The students of RCC attend a Black Minds Matter workshop with speaker Luke Wood.
By Joycellen Martinez
The issues surrounding Black men’s lives have become a prevailing topic among communities that seek to bridge the achievement gap between their students regardless of race.
On Oct. 24, San Diego State University’s Luke Wood hosted a live webinar to talk about the issues that Black men face, such as the parallels between the undervaluing and criminalization as well as how these matters are evident in the educational environment.
The event was broadcasted in the Digital Auditorium on Oct. 25. The event included a group discussion, in which attendees were able to share their own thoughts and feelings regarding the matter.
The webinar is a free and public course designed to raise the national consciousness about issues facing Black men in education, intending to draw linkages between these issues and how they are evident in school, college and university settings.
Wood hopes that the course will help people examine how the nearly 1 million Black students in California are faring from preschool through college and reveals the distressing disparities that newly released state and national data show persist at all levels of their educational journey.
The report also highlights the groundbreaking efforts underway to reverse these trends in California and close achievement and opportunity gaps for African American students.
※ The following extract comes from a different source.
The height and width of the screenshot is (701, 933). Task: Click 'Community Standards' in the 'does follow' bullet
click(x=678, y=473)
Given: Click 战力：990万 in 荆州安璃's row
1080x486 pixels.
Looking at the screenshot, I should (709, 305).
Through the webinar, attendees were meant to gain more insight on what kinds of things are happening right now, that we can attribute to why students aren’t achieving. And if they are “able to identify where things are happening then we can start chipping away at the problem” Marc Sanchez said, RCC professor and host of Black Minds Matter.
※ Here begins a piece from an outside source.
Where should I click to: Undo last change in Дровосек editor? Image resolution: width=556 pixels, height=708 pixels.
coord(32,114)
“Overall Back Minds Matter is a gathering to bring awareness to the barriers and challenges that African Americans face when navigating through the higher educational system,” RCC counselor and assistant professor Monique Green said.
In addition to providing information to students, Green said she hopes that it teaches educators how they can identify those students’ needs to help them become more successful and aid in closing the achievement gap.
According to Green, students play a big role in the movement and making a difference by learning about the possible unconscious biases people have against them and how to address them, hoping this will help them to give insight on how they can be better served.
Black Minds Matter addresses the experiences and realities of Black males in education, drawing parallels between the Black Lives Matter movement and the ways that Black minds are engaged in the classroom. The course will balance a discussion of issues facing Black male students as well as offer research-based strategies for improving their success.
The broadcast included various speakers, primarily educators, who raised a spotlight on the issues Black men face in the educational system, including Ilyasah Shabazz, the daughter of Malcolm X.
Wood highlighted subjects such as the parallels between the distrust, disdain and disregard that Black men are placed into and how these negative perceptions are transferred over to educational settings, going on to state that the change comes when individuals are willing to accept responsibility and move forward to what can be done better tomorrow.
Ryan J. Smith, executive director of The Education Trust, brought attention to the statistics behind the injustice that people of color face in society, such as the fact that one in four Black men met the state reading standards and that trauma both external and internal are part of the Black learning experience.
Patrisse Cullors, co-founder of Black Lives Matter, emphasized the idea that spaces of care and education are turning into places of criminalization, stating that the key to Black power is working on having conversations on what can be imagined as a change.
“We have to be out here whether or not it’s trendy to say ‘Black Lives Matter,’” Cullors said.
The webinar course will continue for a total of eight sessions meeting every Wed. until Dec. 11.